I’m really in awe of the sheer scope of the recent comics on “the shelf”. Not only in how they all tie in to one another, but how they tie into a much larger storyline as well. Just when I think I have a handle on what’s been going on, the story gets bigger, with more players entering the fray and additional details being thrown into the mix, changing what I thought I knew.
Villains United focuses on the “bad” side of things, with emphasis placed on the Luthor-led Society and a small faction of villains who don’t want to join him, dubbed The Secret Six. The Six consist of Deadshot, Catman, Scandal, Chesire, Ragdoll, and Parademon, individuals who are forced to join the group when the mysterious Mockingburd threatens their lives and the lives of the people they love. With no other choice, they enter a shaky and unlikely alliance.
The group makes a pretty intimidating force to be reckoned with, and they come up against The Society on numerous occasions. They’ve even caught and tortured at one point, but they ultimately escape and seem to be stronger than ever.
At this point we start to learn that not all is as it seems, as Luthor’s big plan is finally revealed.
Still reeling over the events of Identity Crisis, Luthor plans to mindwipe the JLA in the same way that they mindwiped various villains in the past. It’s a pretty grand undertaking to be sure, but it helps give a little more focus as to where this whole storyline is going.
Barely able to catch their breath from that reveal, we later learn that Cheshire was a double agent for The Society, and that a Lex Luthor double is the secretive Mockingbird. Of course The Secret Six have an ace up their sleeve as well, as it’s revealed that not only is Scandal really Vandal Savage’s daughter, but she also has a mole within The Society in the form of her lover, Knockout. (Bonus, yay a lesbian relationship that isn’t the main focus of the story, it’s just allowed to be!)
It’s a lot going on in this story, but it’s exciting from start to finish. Gail Simone has a penchant for writing lighthearted, snappy dialogue while still allowing for action and drama. Each character is unique, and Simone manages to write about characters who were most definitely bad guys in the past in such a way that you actually root for them. Sure, they may still be bad, but they’re better than Luthor’s lot.
As the comic closes, we see Catman meeting with Green Arrow. He’s been sending the League warnings about what Luthor’s planning, but it’s clear that there’s no love lost between the two.

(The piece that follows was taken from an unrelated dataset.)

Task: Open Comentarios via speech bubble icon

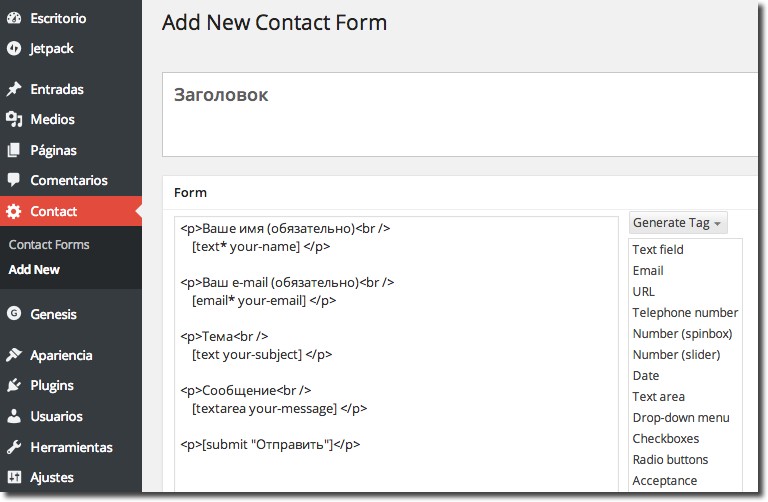Action: click(14, 180)
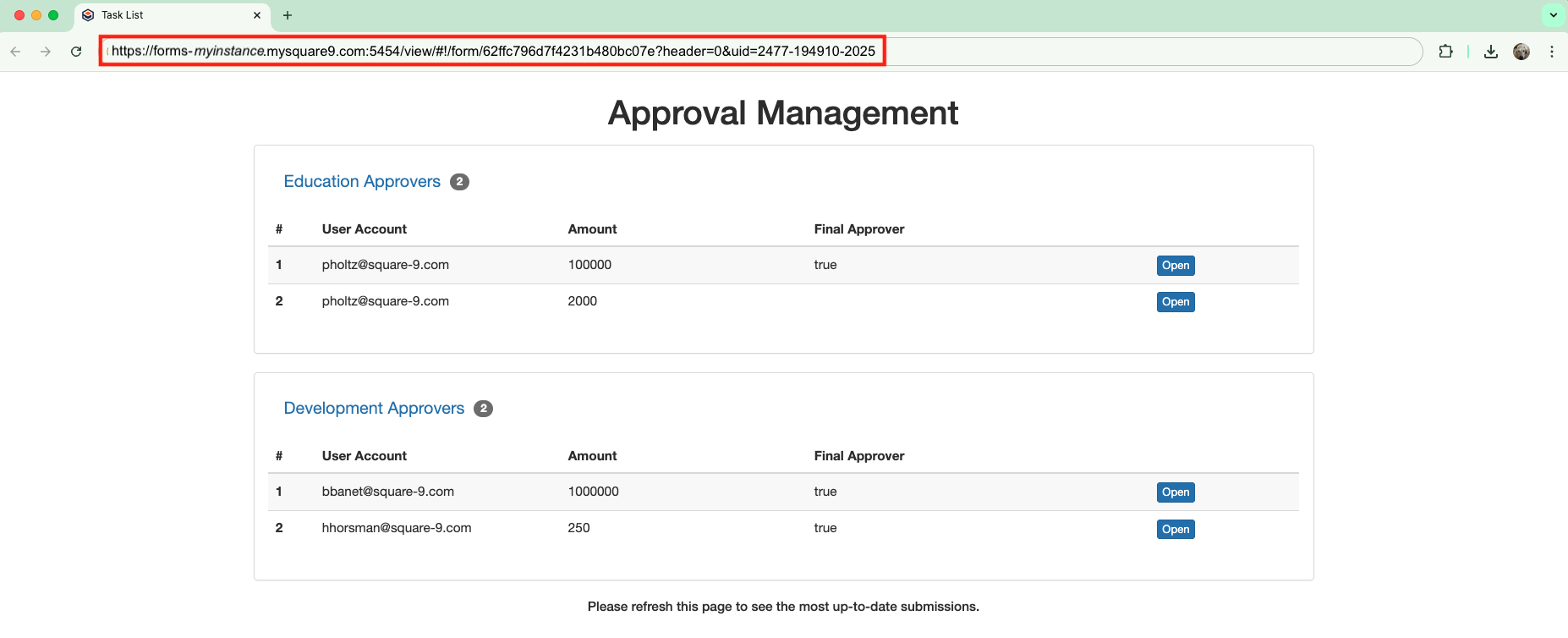This screenshot has height=638, width=1568.
Task: Open the 2000 amount approver entry
Action: (1175, 302)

In a surprising twist, we now see the villains condemning the heroes. There’s a marked shift in how heroes and villains are portrayed in these recent comics, with the stories allowing the characters to operate in the grey area of morality. Allowing readers to question their heroes and empathize with the villains makes for a far more compelling story than the standard cut and dry good/evil mentality.
These recent stories have been a slow build leading up to Infinite Crisis, yet so much has happened that it’s never felt slow. There are just so many tie-in comics that whatever’s going to happen, it’s going to be big. Mistah J told me he’s been excited for me to reach this point on “the shelf” since I began reading, and given how good these recent comics have been, I can see why. I’m reading at a frenzied pace, completing multiple trades per day (and writing a corresponding blog post for each) simply because I can’t wait to see how it all plays out. It takes a lot for a storyline to hold my attention for this long before it even reaches the crescendo, yet the comics have managed to do it pretty damn well so far.
Now if only I could figure out how to covertly read at my desk instead of being forced to actually work for a living. Stupid adult responsibilities.